Boolean Operations take a long time #68

MattFerraro · 2024-05-29T02:34:43Z

Here is an example script:

use truck_meshalgo::tessellation::{MeshableShape, MeshedShape};
use truck_modeling::builder::{rsweep, try_attach_plane, tsweep, vertex};
use truck_modeling::{Point3, Vector3};
use truck_polymesh::{obj, Rad};
use truck_shapeops::{and, or};

fn main() {
    // Make a cube with side length 100
    let origin = vertex(Point3::new(0.0, 0.0, 0.0));
    let x_axis = tsweep(&origin, Vector3::new(100.0, 0.0, 0.0));
    let xy_square = tsweep(&x_axis, Vector3::new(0.0, 100.0, 0.0));
    let cube = tsweep(&xy_square, Vector3::new(0.0, 0.0, 100.0));

    // Save it as an obj file
    let mesh = cube.triangulation(0.01).to_polygon();
    let file = std::fs::File::create("test_cube.obj").unwrap();
    obj::write(&mesh, file).unwrap();

    // Make a cylinder that is centered at (50, 50) so it will interfere with the cube
    let point = vertex(Point3::new(35.0, 50.0, -20.0));
    let circle = rsweep(
        &point,
        Point3::new(50.0, 50.0, -20.0),
        Vector3::new(0.0, 0.0, 1.0),
        Rad(7.0),
    );
    let disk = try_attach_plane(&[circle]).unwrap();
    let cylinder = tsweep(&disk, Vector3::new(0.0, 0.0, 140.0));

    // save the cylinder to a file
    let mesh = cylinder.triangulation(0.01).to_polygon();
    let file = std::fs::File::create("test_cylinder.obj").unwrap();
    obj::write(&mesh, file).unwrap();

    // Now we let's do the boolean operations!

    let and_result = and(&cube, &cylinder, 1.0);
    let mesh = and_result.unwrap().triangulation(0.01).to_polygon();
    let file = std::fs::File::create("test_AND.obj").unwrap();
    obj::write(&mesh, file).unwrap();
    // This results in the cylinder, but truncated. This is the region where the cylinder intersects the cube
    // Aka the region of space which is both inside the cube AND inside the cylinder

    let or_result = or(&cube, &cylinder, 1.0);
    let mesh = or_result.unwrap().triangulation(0.01).to_polygon();
    let file = std::fs::File::create("test_OR.obj").unwrap();
    obj::write(&mesh, file).unwrap();
    // This results in a cube on a stick, aka the union of the cube and the cylinder
    // Aka the region of space which is inside the cube OR inside the cylinder

    let mut not_cylinder = cylinder.clone();
    not_cylinder.not();
    // not_cylinder is a weird thing...it's the entire universe _except_ the cylinder
    let and_not_result = and(&cube, &not_cylinder, 1.0);
    let mesh = and_not_result.unwrap().triangulation(0.01).to_polygon();
    let file = std::fs::File::create("test_AND_NOT.obj").unwrap();
    obj::write(&mesh, file).unwrap();
    // This results in a cube with a hole in it, aka the cube with the cylinder subtracted from it
    // Aka the region of space which is inside the cube AND NOT inside the cylinder
}

This takes 13 seconds of compute time on my M1 macbook air. Is it possible to cut the compute time down by a factor of 10, or even 100?

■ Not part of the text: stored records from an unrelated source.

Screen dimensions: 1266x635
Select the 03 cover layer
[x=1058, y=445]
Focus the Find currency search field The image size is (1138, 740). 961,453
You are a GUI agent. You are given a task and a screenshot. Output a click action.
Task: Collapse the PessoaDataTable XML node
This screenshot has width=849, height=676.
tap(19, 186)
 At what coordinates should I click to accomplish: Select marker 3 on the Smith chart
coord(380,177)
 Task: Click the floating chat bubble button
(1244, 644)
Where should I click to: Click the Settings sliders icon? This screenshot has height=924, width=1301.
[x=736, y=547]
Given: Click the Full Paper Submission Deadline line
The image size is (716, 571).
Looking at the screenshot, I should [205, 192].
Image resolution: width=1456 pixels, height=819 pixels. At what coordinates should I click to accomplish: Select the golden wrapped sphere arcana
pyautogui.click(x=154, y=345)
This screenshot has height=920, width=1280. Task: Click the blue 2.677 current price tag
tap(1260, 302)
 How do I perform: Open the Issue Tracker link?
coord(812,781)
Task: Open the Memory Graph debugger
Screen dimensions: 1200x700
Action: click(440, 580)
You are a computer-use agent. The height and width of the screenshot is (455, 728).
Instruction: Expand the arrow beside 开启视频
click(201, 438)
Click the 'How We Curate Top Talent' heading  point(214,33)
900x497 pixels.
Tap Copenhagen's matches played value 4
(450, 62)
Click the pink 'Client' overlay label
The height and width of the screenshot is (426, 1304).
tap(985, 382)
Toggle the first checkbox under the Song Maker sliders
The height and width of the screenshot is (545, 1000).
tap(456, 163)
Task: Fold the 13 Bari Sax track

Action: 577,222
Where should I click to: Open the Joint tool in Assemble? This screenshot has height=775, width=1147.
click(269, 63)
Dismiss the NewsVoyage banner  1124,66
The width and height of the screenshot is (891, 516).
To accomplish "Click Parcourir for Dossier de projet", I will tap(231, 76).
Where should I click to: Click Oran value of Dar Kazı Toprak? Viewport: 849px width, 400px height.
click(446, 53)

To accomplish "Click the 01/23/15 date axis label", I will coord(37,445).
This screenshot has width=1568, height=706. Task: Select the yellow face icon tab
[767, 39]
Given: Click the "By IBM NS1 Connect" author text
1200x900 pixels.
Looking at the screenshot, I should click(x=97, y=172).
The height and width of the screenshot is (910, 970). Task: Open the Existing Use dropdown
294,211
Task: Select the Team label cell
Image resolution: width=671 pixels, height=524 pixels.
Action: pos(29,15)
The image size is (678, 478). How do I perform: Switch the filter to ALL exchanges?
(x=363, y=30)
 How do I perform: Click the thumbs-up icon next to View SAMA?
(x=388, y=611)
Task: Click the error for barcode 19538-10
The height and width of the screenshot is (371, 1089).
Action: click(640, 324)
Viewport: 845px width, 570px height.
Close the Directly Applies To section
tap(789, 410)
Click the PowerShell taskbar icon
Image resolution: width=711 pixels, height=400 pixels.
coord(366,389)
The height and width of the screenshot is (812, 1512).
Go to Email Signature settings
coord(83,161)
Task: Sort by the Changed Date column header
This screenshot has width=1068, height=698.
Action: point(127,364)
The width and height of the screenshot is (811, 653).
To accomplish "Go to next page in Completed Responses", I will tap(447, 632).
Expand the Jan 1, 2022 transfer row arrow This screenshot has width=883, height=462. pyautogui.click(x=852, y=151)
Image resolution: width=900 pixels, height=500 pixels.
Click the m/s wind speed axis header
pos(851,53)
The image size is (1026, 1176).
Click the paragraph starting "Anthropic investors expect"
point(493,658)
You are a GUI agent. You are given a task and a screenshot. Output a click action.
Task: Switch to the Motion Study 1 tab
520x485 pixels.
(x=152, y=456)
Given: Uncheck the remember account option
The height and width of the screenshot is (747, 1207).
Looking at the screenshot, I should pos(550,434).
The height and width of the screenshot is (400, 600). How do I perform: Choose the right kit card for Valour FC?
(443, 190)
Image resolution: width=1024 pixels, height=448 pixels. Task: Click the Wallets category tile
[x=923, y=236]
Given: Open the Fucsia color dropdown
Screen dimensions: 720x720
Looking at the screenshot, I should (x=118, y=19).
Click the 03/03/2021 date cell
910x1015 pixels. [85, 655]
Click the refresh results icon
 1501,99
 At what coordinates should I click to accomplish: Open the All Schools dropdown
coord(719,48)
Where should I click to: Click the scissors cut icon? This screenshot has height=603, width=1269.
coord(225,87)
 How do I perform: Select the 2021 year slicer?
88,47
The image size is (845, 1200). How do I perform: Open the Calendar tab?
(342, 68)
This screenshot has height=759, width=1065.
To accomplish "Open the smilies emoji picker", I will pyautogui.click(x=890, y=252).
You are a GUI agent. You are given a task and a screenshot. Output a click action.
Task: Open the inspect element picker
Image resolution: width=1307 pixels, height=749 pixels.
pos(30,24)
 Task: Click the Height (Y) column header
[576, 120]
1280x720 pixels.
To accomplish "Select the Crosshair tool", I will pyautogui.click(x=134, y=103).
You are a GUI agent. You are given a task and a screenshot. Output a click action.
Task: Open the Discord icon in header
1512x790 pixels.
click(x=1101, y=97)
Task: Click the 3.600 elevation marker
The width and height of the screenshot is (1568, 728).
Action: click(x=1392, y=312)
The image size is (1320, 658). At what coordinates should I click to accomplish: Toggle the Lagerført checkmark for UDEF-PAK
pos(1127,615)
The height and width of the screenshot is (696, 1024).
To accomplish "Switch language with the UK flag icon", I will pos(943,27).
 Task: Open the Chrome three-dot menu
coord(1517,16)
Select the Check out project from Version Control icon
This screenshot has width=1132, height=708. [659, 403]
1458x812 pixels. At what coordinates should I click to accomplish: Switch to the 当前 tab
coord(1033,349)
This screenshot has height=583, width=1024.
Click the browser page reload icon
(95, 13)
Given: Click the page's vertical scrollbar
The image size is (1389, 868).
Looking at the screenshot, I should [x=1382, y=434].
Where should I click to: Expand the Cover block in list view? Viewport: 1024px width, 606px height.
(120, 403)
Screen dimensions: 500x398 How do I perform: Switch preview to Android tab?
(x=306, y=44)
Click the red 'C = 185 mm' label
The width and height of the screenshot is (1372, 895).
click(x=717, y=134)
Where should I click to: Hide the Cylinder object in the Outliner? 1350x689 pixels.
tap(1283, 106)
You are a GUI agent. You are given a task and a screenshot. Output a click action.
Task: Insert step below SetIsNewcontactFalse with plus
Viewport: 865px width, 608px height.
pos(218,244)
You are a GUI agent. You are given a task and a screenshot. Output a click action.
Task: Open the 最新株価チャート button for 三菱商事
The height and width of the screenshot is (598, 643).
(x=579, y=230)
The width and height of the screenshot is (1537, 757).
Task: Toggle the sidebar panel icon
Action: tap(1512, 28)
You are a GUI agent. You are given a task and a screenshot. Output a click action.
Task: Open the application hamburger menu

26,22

For anyone who might want to dive in a test things, here is a simpler example focusing just on OR, and it takes 15 seconds to run on my laptop:

...

fn main() {
    let origin = vertex(Point3::new(0.0, 0.0, 0.0));
    let x_axis = tsweep(&origin, Vector3::new(100.0, 0.0, 0.0));
    let xy_square = tsweep(&x_axis, Vector3::new(0.0, 100.0, 0.0));
    let cube = tsweep(&xy_square, Vector3::new(0.0, 0.0, 100.0));

    let point = vertex(Point3::new(104.0, 50.0, -20.0));
    let circle = rsweep(
        &point,
        Point3::new(80.0, 50.0, -20.0),
        Vector3::new(0.0, 0.0, 1.0),
        Rad(7.0),
    );
    let disk = try_attach_plane(&[circle]).unwrap();
    let cylinder = tsweep(&disk, Vector3::new(0.0, 0.0, 140.0));

    let or_result = or(&cube, &cylinder, 0.2);
    let mesh = or_result.unwrap().triangulation(0.01).to_polygon();
    let file = std::fs::File::create("test_OR.obj").unwrap();
    obj::write(&mesh, file).unwrap();
    // This results in a cube on a stick, aka the union of the cube and the cylinder
    // Aka the region of space which is inside the cube OR inside the cylinder
}

This example is slower because the third parameter to or() is the tolerance to mesh to. The run time is strongly dependent on that tolerance. If I use a tolerance of 0.9 it runs in just 4 seconds. But if I use a tolerances of 1.0 it fails to solve and we get a panic instead.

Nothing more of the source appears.